=== Section Start ===

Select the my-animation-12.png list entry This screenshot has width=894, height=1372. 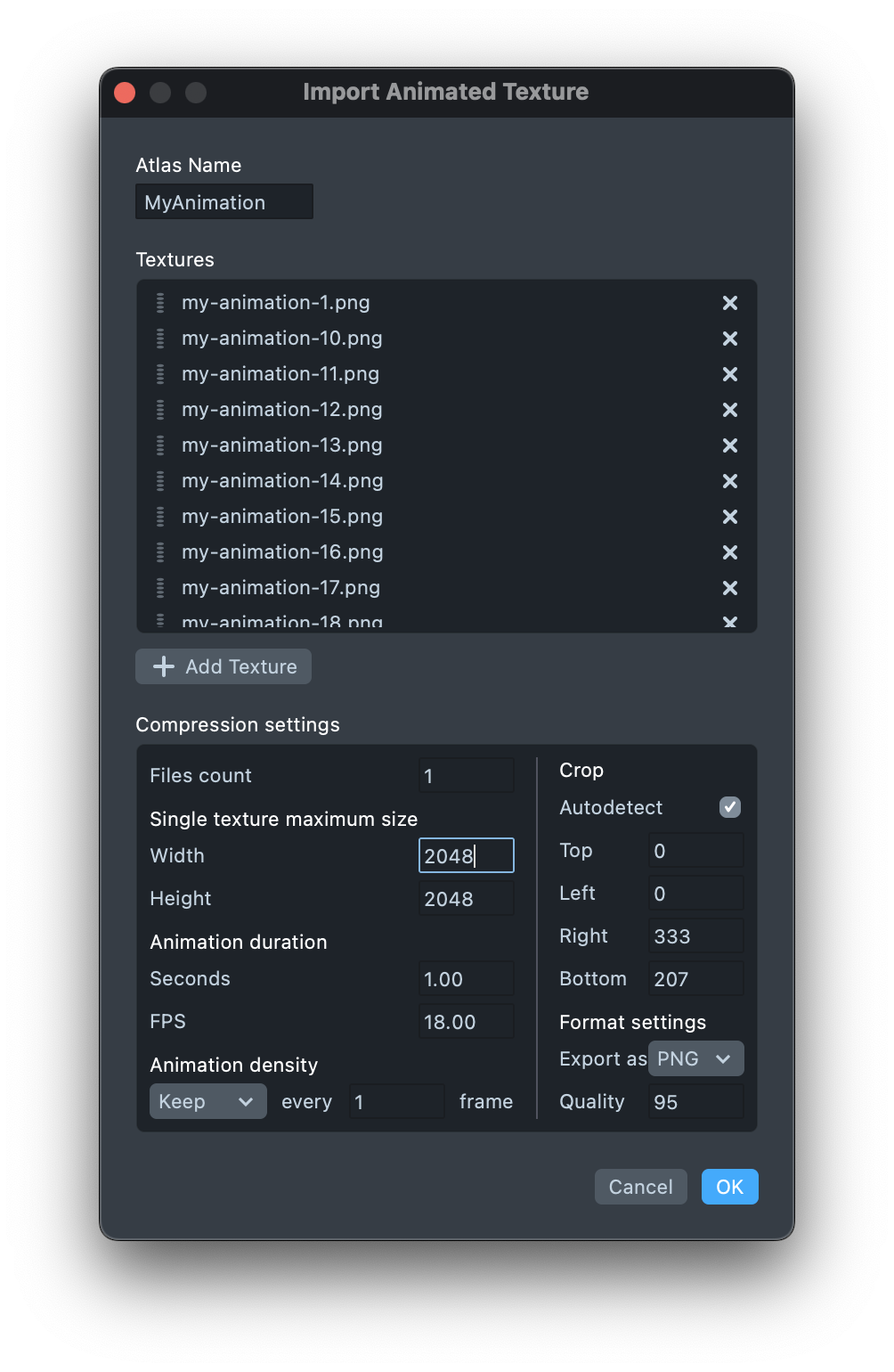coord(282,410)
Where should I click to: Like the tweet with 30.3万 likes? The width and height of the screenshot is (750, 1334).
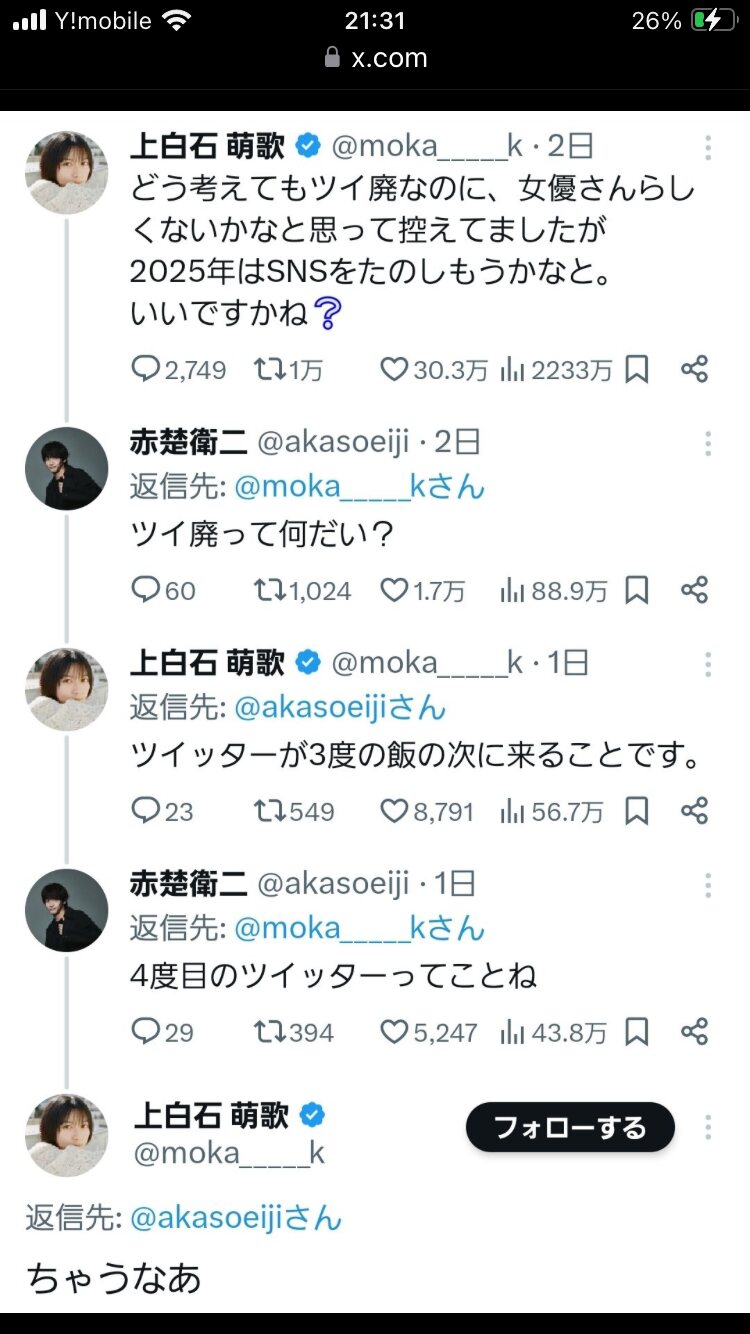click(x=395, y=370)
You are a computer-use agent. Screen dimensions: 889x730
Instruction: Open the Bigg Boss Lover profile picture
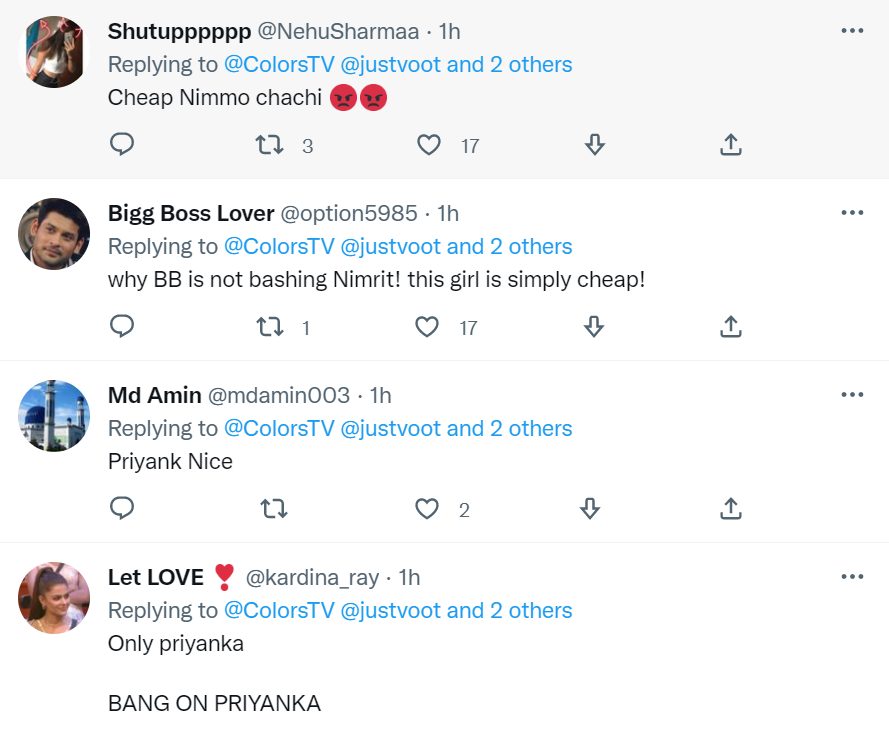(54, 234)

=== Section End ===

* Task goal *
Exact copy required, pictures excluded: the lines from the one holding "You are a computer-use" through the last line of the data, both ends included.

* Result for this exercise *
You are a computer-use agent. Screen dimensions: 889x730
Instruction: Open the Bigg Boss Lover profile picture
(54, 234)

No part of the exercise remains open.